Водитель тут же выжал сцепление и рванул машину с места, по-видимому, в полном восторге от неожиданного приключения, которое хоть ненадолго могло отвлечь его от горьких размышлений о своих неудачливых сыновьях.
— А что, они что-нибудь стащили? — спросил он.
— Они украли порядка полмиллиона долларов, кажется, в Италии.
— Неплохая пожива, — сказал водитель.
— Что и говорить, — сказал Малони. — Дружище, если вы увезете меня туда, где мне не будет грозить опасность быть схваченным и убитым этими бандитами, я дам вам вознаграждение в пять тысяч долларов, что составляет пять процентов от всей суммы, думаю, это будут самые крупные чаевые за всю вашу жизнь.
— Заметано, — сказал водитель.
— Поделим это богатство, — сказал Малони, — какого черта!
Вы бывали в Джакарте?
— Я не был даже в Питтсбурге.
— Джакарта гораздо лучше.
— Охотно верю, — сказал водитель. — А где она, эта Джакарта?
— Джакарта в Индонезии, — сказал Малони. — Это столица Индонезии, которая находится в основании треугольника, вершина которого упирается в Филиппины и указывает на Японию. — Малони вспомнил том энциклопедии «Д — ДР». — В Джакарте существуют потрясающие тараканьи бега, — У меня на кухне эти самые тараканьи бега можно наблюдать каждую ночь, — сказал водитель.
— Смотри, приятель, они нагоняют нас, — сказал Малони, взглянув в заднее окно.
— Не беспокойтесь, не догонят, — сказал водитель и выжал газ до отказа.
Потрясающая гонка, подумал Малони, если только в результате меня не убьют. Почти такая же волнующая, какая была в моей жизни только однажды, но с тех пор прошло много времени, и тогда на карте не стояла моя жизнь и полмиллиона долларов. Тогда единственной ставкой была Ирэн. Она оказалась в роли преследуемой дичи, а я — охотника, и это была настоящая безумная охота, которая началась на углу Уэст-Энд-авеню и Семьдесят восьмой улицы, где жила Ирэн, и закончилась в Клойстерсе.

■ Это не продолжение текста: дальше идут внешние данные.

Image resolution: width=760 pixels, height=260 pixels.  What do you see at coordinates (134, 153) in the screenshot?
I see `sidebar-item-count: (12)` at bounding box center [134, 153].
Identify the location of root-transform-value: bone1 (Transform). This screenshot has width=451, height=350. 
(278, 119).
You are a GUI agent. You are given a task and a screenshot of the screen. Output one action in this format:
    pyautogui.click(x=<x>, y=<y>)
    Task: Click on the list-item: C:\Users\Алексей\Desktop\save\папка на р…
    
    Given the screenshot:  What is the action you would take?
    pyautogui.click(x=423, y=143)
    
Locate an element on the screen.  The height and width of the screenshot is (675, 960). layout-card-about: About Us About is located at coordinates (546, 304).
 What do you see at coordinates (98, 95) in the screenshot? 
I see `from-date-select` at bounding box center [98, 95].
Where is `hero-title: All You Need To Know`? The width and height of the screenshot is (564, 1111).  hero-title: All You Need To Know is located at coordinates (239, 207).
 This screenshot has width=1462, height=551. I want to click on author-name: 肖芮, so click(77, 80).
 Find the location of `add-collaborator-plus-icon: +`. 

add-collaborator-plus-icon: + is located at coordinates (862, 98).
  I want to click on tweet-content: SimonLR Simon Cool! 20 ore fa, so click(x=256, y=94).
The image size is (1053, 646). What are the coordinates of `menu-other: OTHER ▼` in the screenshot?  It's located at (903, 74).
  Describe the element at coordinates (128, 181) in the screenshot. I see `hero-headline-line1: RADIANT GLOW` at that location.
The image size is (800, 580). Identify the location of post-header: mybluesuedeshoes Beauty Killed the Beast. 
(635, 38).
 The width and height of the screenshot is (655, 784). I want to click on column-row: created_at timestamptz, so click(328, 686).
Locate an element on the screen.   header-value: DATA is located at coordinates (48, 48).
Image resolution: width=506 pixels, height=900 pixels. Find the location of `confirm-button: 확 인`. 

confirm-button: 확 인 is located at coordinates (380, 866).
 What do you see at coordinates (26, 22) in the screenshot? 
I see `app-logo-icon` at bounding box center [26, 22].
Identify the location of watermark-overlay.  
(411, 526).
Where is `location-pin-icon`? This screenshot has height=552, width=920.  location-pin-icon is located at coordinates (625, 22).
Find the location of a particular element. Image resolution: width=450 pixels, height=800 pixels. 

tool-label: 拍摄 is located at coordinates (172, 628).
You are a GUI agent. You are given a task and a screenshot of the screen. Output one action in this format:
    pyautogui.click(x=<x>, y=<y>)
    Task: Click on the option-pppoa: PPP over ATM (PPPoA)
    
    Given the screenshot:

Интересное совпадение — та охота началась почти так же, как сейчас — с неожиданного появления двух мужчин. Разумеется, те двое, что оказались в тот день в квартире Ирэн, были ни К, и ни Пэрсел, а двое преподавателей философии, с которыми она познакомилась месяц назад, когда в начале лета ездила к своей тетке в Брентвуд. Лос-Анджелес, 49. Это было в июле, я даже помню точную дату — суббота 20 июля, и у Ирэн тоже были достаточно веские причины помнить этот день, потому что именно тогда мы с ней заключили нерушимое, как мы думали, соглашение, которое позднее оказалось очень легко разорвать, как И вообще всякий мирный договор. Но в то время я этого не знал, тогда я был холостяком двадцати девяти лет и с удовольствием вел весьма беззаботную жизнь. Я только что начал работать в «Эдьюкейшн энциклопедия компани» после окончания двухлетнего срока службы в армии и выпуска (ха!) из Сити-колледжа, после того как сменил несколько совершенно не связанных между собой мест работы. С Ирэн я познакомился в апреле на танцах, которые устраивали «Сыновья Ирландии» на Фордхемроуд, и с того вечера два или три раза приглашал ее на танцы, потом провожал в аэропорт, который тогда назывался Айдлуайлд, когда она улетала, нанося свой ежегодный визит к тетушке Бренвуд, как мы ее называли, не подозревая, что там она познакомится с этими очень милыми преподавателями философии из университета Лос-Анджелеса. Тем более не предполагая, что в июле они прилетят в Нью-Йорк и, естественно, вспомнят о веселой рыжеволосой девушке, которую они учили виндсерфингу на пляже в Санта-Монике однажды в субботу, когда тетушка Брентвуд вышла за покупками в своих золотистых слаксах и в туфлях на высоком каблуке.